----- DATA TO PROCESS -----
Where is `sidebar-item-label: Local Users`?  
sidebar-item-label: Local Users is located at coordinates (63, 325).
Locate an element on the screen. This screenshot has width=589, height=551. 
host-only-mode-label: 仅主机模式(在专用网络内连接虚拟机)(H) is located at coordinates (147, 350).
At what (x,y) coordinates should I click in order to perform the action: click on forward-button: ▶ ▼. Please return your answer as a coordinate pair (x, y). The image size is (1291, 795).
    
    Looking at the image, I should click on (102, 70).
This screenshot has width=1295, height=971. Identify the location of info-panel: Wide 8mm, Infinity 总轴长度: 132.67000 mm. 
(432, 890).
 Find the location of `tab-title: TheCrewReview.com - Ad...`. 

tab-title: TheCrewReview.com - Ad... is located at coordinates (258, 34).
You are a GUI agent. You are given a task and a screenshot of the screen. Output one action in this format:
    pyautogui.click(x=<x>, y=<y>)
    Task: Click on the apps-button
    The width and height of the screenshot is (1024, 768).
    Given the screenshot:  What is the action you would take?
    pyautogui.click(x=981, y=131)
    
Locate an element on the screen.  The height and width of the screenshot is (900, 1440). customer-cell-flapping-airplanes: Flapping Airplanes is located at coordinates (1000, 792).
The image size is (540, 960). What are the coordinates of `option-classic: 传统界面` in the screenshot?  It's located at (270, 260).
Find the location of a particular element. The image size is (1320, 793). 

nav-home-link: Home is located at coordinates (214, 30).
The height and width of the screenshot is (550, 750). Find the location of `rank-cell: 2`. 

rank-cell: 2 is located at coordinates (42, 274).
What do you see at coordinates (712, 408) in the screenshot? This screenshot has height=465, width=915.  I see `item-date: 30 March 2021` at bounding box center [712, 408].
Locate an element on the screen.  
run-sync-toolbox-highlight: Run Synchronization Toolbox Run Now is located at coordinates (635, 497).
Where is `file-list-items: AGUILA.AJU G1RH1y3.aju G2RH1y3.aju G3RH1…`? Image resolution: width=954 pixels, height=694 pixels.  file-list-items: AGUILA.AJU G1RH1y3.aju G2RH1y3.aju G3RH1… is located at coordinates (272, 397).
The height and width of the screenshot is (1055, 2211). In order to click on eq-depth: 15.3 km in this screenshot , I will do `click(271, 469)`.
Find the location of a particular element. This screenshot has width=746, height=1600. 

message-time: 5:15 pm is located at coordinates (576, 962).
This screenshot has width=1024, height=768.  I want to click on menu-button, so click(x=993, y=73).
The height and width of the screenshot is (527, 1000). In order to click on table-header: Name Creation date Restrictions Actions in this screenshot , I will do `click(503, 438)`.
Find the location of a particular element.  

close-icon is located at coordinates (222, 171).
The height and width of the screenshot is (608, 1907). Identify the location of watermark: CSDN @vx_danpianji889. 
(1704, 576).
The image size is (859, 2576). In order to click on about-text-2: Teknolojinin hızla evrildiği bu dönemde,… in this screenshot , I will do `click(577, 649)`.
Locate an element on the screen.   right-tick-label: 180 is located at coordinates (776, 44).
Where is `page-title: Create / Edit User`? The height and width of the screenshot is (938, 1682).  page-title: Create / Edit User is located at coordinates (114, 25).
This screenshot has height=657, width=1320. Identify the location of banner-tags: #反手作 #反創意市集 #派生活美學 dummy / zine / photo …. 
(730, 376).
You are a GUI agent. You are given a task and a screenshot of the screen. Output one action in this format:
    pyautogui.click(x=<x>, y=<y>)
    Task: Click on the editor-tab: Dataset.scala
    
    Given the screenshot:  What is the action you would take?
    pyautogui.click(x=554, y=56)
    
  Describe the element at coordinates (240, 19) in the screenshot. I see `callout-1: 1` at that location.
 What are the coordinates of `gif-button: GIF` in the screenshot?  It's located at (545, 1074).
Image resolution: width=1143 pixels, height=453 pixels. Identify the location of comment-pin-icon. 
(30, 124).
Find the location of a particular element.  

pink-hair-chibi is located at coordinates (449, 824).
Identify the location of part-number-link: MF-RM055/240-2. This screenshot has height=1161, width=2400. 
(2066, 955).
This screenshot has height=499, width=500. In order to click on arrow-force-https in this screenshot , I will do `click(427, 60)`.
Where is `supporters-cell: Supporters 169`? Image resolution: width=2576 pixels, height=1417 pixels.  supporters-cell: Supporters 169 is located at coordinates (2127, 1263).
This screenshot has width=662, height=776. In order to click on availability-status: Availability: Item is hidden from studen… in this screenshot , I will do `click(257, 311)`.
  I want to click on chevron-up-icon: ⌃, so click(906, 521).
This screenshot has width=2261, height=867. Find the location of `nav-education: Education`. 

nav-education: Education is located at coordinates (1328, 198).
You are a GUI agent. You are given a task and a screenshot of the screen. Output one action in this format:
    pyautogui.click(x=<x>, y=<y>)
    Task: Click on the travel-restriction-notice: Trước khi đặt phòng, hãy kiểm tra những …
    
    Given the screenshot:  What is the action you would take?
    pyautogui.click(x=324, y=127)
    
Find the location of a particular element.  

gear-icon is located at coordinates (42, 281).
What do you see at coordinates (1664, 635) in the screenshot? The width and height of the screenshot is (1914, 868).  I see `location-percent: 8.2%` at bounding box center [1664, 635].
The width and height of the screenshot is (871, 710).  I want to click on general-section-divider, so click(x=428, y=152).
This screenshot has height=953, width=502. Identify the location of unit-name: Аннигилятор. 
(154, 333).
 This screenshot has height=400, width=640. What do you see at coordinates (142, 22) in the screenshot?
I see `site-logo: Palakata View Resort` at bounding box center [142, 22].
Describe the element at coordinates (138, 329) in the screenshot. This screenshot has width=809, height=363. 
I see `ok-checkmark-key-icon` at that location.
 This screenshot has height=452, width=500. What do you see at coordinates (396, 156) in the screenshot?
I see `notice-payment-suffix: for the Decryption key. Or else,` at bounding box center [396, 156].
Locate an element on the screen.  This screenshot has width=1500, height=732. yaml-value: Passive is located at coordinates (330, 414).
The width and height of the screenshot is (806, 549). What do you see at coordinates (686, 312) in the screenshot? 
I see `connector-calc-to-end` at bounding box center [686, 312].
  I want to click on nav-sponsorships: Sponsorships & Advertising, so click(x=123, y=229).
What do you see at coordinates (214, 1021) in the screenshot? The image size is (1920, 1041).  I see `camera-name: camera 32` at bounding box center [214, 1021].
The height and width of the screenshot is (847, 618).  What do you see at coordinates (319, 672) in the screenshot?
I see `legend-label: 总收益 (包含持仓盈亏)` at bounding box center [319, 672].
-----
INSTRUCTIONS TO FOLLOW:
Transcribe all of the records above verbatim, reproducing every line without alteration.

TASK RESPONSE:
Where is `sidebar-item-label: Local Users`?  
sidebar-item-label: Local Users is located at coordinates (63, 325).
Locate an element on the screen. This screenshot has width=589, height=551. 
host-only-mode-label: 仅主机模式(在专用网络内连接虚拟机)(H) is located at coordinates (147, 350).
At what (x,y) coordinates should I click in order to perform the action: click on forward-button: ▶ ▼. Please return your answer as a coordinate pair (x, y). The image size is (1291, 795).
    
    Looking at the image, I should click on (102, 70).
This screenshot has width=1295, height=971. Identify the location of info-panel: Wide 8mm, Infinity 总轴长度: 132.67000 mm. 
(432, 890).
 Find the location of `tab-title: TheCrewReview.com - Ad...`. 

tab-title: TheCrewReview.com - Ad... is located at coordinates (258, 34).
You are a GUI agent. You are given a task and a screenshot of the screen. Output one action in this format:
    pyautogui.click(x=<x>, y=<y>)
    Task: Click on the apps-button
    The width and height of the screenshot is (1024, 768).
    Given the screenshot:  What is the action you would take?
    pyautogui.click(x=981, y=131)
    
Locate an element on the screen.  The height and width of the screenshot is (900, 1440). customer-cell-flapping-airplanes: Flapping Airplanes is located at coordinates (1000, 792).
The image size is (540, 960). What are the coordinates of `option-classic: 传统界面` in the screenshot?  It's located at (270, 260).
Find the location of a particular element. The image size is (1320, 793). 

nav-home-link: Home is located at coordinates (214, 30).
The height and width of the screenshot is (550, 750). Find the location of `rank-cell: 2`. 

rank-cell: 2 is located at coordinates (42, 274).
What do you see at coordinates (712, 408) in the screenshot? This screenshot has height=465, width=915.  I see `item-date: 30 March 2021` at bounding box center [712, 408].
Locate an element on the screen.  
run-sync-toolbox-highlight: Run Synchronization Toolbox Run Now is located at coordinates (635, 497).
Where is `file-list-items: AGUILA.AJU G1RH1y3.aju G2RH1y3.aju G3RH1…`? Image resolution: width=954 pixels, height=694 pixels.  file-list-items: AGUILA.AJU G1RH1y3.aju G2RH1y3.aju G3RH1… is located at coordinates (272, 397).
The height and width of the screenshot is (1055, 2211). In order to click on eq-depth: 15.3 km in this screenshot , I will do `click(271, 469)`.
Find the location of a particular element. This screenshot has width=746, height=1600. 

message-time: 5:15 pm is located at coordinates (576, 962).
This screenshot has width=1024, height=768.  I want to click on menu-button, so click(x=993, y=73).
The height and width of the screenshot is (527, 1000). In order to click on table-header: Name Creation date Restrictions Actions in this screenshot , I will do `click(503, 438)`.
Find the location of a particular element.  

close-icon is located at coordinates (222, 171).
The height and width of the screenshot is (608, 1907). Identify the location of watermark: CSDN @vx_danpianji889. 
(1704, 576).
The image size is (859, 2576). In order to click on about-text-2: Teknolojinin hızla evrildiği bu dönemde,… in this screenshot , I will do `click(577, 649)`.
Locate an element on the screen.   right-tick-label: 180 is located at coordinates (776, 44).
Where is `page-title: Create / Edit User`? The height and width of the screenshot is (938, 1682).  page-title: Create / Edit User is located at coordinates (114, 25).
This screenshot has height=657, width=1320. Identify the location of banner-tags: #反手作 #反創意市集 #派生活美學 dummy / zine / photo …. 
(730, 376).
You are a GUI agent. You are given a task and a screenshot of the screen. Output one action in this format:
    pyautogui.click(x=<x>, y=<y>)
    Task: Click on the editor-tab: Dataset.scala
    
    Given the screenshot:  What is the action you would take?
    pyautogui.click(x=554, y=56)
    
  Describe the element at coordinates (240, 19) in the screenshot. I see `callout-1: 1` at that location.
 What are the coordinates of `gif-button: GIF` in the screenshot?  It's located at (545, 1074).
Image resolution: width=1143 pixels, height=453 pixels. Identify the location of comment-pin-icon. 
(30, 124).
Find the location of a particular element.  

pink-hair-chibi is located at coordinates (449, 824).
Identify the location of part-number-link: MF-RM055/240-2. This screenshot has height=1161, width=2400. 
(2066, 955).
This screenshot has height=499, width=500. In order to click on arrow-force-https in this screenshot , I will do `click(427, 60)`.
Where is `supporters-cell: Supporters 169`? Image resolution: width=2576 pixels, height=1417 pixels.  supporters-cell: Supporters 169 is located at coordinates (2127, 1263).
This screenshot has width=662, height=776. In order to click on availability-status: Availability: Item is hidden from studen… in this screenshot , I will do `click(257, 311)`.
  I want to click on chevron-up-icon: ⌃, so click(906, 521).
This screenshot has width=2261, height=867. Find the location of `nav-education: Education`. 

nav-education: Education is located at coordinates (1328, 198).
You are a GUI agent. You are given a task and a screenshot of the screen. Output one action in this format:
    pyautogui.click(x=<x>, y=<y>)
    Task: Click on the travel-restriction-notice: Trước khi đặt phòng, hãy kiểm tra những …
    
    Given the screenshot:  What is the action you would take?
    pyautogui.click(x=324, y=127)
    
Find the location of a particular element.  

gear-icon is located at coordinates (42, 281).
What do you see at coordinates (1664, 635) in the screenshot? The width and height of the screenshot is (1914, 868).  I see `location-percent: 8.2%` at bounding box center [1664, 635].
The width and height of the screenshot is (871, 710).  I want to click on general-section-divider, so click(x=428, y=152).
This screenshot has height=953, width=502. Identify the location of unit-name: Аннигилятор. 
(154, 333).
 This screenshot has height=400, width=640. What do you see at coordinates (142, 22) in the screenshot?
I see `site-logo: Palakata View Resort` at bounding box center [142, 22].
Describe the element at coordinates (138, 329) in the screenshot. This screenshot has width=809, height=363. 
I see `ok-checkmark-key-icon` at that location.
 This screenshot has height=452, width=500. What do you see at coordinates (396, 156) in the screenshot?
I see `notice-payment-suffix: for the Decryption key. Or else,` at bounding box center [396, 156].
Locate an element on the screen.  This screenshot has width=1500, height=732. yaml-value: Passive is located at coordinates (330, 414).
The width and height of the screenshot is (806, 549). What do you see at coordinates (686, 312) in the screenshot? 
I see `connector-calc-to-end` at bounding box center [686, 312].
  I want to click on nav-sponsorships: Sponsorships & Advertising, so click(x=123, y=229).
What do you see at coordinates (214, 1021) in the screenshot? The image size is (1920, 1041).  I see `camera-name: camera 32` at bounding box center [214, 1021].
The height and width of the screenshot is (847, 618).  What do you see at coordinates (319, 672) in the screenshot?
I see `legend-label: 总收益 (包含持仓盈亏)` at bounding box center [319, 672].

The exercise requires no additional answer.